## Data for the task
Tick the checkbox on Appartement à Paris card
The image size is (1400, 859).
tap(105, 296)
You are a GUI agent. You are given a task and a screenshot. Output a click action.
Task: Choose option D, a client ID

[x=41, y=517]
==
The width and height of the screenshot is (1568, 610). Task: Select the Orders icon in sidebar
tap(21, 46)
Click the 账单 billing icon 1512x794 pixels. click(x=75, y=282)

## What to do
Nothing but a number is expected here: say how many lines in the material hold "click".

## Response area
2